ASSIGNED TASK: Would you reproduce exactly, and only, the lines starting at the one with "This screenshot has" and ending at the last line of the data, with both included? Leave the pictures out.

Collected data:
____________________
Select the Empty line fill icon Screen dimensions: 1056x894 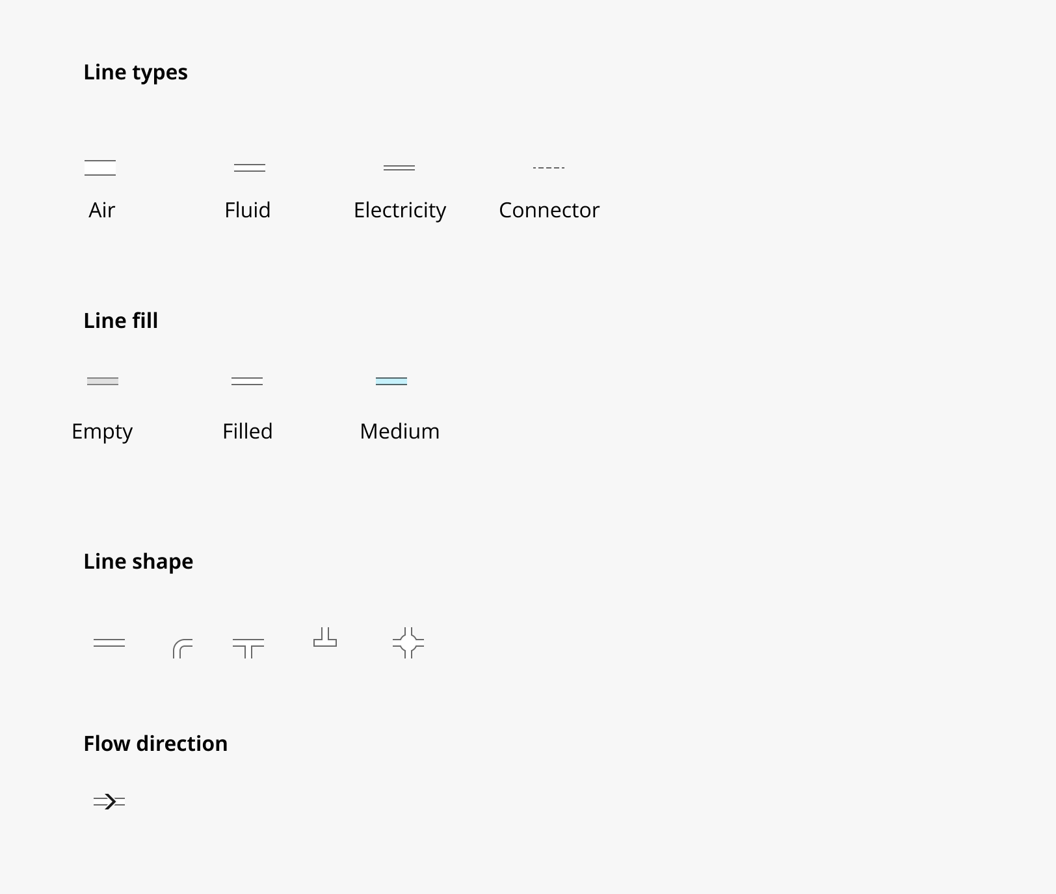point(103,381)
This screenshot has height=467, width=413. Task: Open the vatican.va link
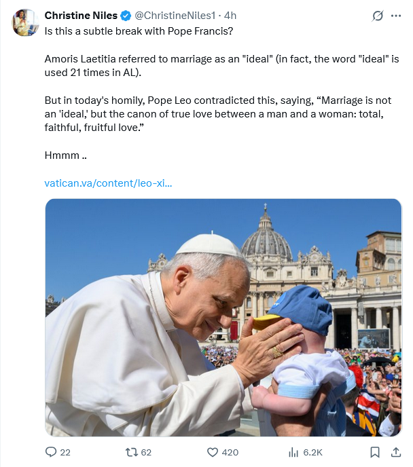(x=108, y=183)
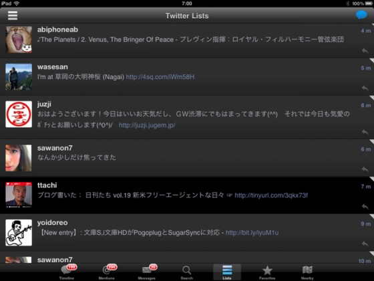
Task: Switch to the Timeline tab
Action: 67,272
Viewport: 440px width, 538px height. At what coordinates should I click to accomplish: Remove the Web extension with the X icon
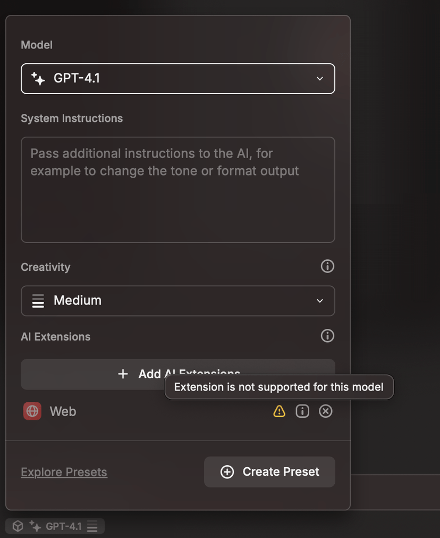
____________________
ANSWER FOR THE TASK:
This screenshot has height=467, width=413. Task: Open the vatican.va link
(x=108, y=183)
Task: Switch to the Timeline tab
Action: 67,272
Viewport: 440px width, 538px height. At what coordinates should I click to accomplish: Remove the Web extension with the X icon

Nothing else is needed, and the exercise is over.